Questions d'étude:
[1] Répondez brièvement à ces questions d'après le texte sur le Soudan :
(a) Dans quel État Amira franchissait-elle la ligne de front ?
(b) Que demandait-on à Amira lorsqu'elle allait au marché ?
(c) Selon Townsend, à quelle crise le Soudan est-il confronté ?
[2] Condensez en une liste le paragraphe du texte sur le Soudan qui commence par « Chaque matin, Amira franchissait », sans perdre ses faits essentiels.
[3] Recopiez fidèlement le passage du texte sur le Soudan qui va de « Chaque matin, Amira » jusqu'à « ravage le pays. » inclus.

Chaque matin, Amira franchissait clandestinement la ligne de front mouvante dans l’État du Kordofan-Nord, au centre du Soudan, pour pénétrer en territoire contrôlé par les FSR, un groupe paramilitaire responsable d’innombrables crimes de guerre et génocide, durant le conflit dévastateur qui ravage le pays.
Les deux camps la considéraient avec suspicion. «J’étais constamment interrogée», a confié Amira au journal britannique avant d’ajouter : «J’étais surveillée tous les jours et même lorsque j’allais au marché, on me demandait d’où venait l’argent».
Townsend estime que dans ce climat de peur et de méfiance, le Soudan, confronté à la pire crise humanitaire au monde, a offert l’une des histoires les plus inspirantes de l’année.

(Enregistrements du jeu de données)
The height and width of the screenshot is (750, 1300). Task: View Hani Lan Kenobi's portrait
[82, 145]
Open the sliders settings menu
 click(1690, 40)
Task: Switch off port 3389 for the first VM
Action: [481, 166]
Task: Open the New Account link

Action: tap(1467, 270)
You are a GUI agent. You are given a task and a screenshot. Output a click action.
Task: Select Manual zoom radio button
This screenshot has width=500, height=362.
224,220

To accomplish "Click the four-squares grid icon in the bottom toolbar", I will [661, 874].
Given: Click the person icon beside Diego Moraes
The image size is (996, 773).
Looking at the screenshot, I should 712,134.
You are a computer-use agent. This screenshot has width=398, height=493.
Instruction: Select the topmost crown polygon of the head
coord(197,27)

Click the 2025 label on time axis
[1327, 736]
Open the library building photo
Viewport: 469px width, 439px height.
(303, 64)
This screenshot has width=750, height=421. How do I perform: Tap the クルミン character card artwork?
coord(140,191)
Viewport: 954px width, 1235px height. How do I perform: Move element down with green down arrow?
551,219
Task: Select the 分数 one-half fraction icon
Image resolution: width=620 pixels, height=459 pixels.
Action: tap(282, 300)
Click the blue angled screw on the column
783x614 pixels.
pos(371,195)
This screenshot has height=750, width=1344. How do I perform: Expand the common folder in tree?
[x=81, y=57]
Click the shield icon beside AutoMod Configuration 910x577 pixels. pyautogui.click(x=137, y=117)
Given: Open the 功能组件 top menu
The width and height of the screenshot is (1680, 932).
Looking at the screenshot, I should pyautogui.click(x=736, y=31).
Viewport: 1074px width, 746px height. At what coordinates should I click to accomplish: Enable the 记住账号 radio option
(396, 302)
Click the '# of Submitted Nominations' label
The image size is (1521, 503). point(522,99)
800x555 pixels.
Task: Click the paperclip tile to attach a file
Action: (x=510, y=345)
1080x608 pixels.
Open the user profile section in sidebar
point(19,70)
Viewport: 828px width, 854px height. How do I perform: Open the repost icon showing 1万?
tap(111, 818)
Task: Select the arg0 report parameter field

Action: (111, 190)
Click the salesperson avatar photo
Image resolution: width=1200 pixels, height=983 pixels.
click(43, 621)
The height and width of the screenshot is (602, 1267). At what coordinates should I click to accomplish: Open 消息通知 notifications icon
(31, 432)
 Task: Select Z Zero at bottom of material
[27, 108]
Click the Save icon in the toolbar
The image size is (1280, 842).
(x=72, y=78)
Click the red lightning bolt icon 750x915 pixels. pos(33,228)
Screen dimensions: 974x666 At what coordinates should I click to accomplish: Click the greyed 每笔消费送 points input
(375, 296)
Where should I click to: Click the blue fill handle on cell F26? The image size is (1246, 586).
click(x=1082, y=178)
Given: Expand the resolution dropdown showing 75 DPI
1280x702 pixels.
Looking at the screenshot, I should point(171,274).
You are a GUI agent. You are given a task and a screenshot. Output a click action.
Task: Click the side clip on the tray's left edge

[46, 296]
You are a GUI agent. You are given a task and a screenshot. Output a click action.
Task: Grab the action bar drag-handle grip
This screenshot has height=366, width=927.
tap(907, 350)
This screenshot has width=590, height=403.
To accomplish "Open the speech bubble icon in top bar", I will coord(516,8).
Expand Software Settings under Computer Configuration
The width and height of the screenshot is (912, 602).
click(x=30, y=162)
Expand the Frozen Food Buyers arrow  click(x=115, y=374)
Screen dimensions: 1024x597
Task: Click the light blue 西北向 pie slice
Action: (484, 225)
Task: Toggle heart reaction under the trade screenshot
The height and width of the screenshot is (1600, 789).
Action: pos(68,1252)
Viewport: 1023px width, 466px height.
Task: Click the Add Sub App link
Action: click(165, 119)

Corrigé détaillé:
[1]
(a) Dans l'État du Kordofan-Nord, au centre du Soudan.
(b) On lui demandait d'où venait l'argent.
(c) À la pire crise humanitaire au monde.

[2]
- Chaque matin, Amira franchissait clandestinement la ligne de front mouvante.
- Cette ligne se trouvait dans l'État du Kordofan-Nord, au centre du Soudan.
- Amira pénétrait en territoire contrôlé par les FSR.
- Les FSR sont un groupe paramilitaire responsable d'innombrables crimes de guerre et de génocide.
- Ces faits se déroulent pendant le conflit dévastateur qui ravage le pays.

[3]
Chaque matin, Amira franchissait clandestinement la ligne de front mouvante dans l’État du Kordofan-Nord, au centre du Soudan, pour pénétrer en territoire contrôlé par les FSR, un groupe paramilitaire responsable d’innombrables crimes de guerre et génocide, durant le conflit dévastateur qui ravage le pays.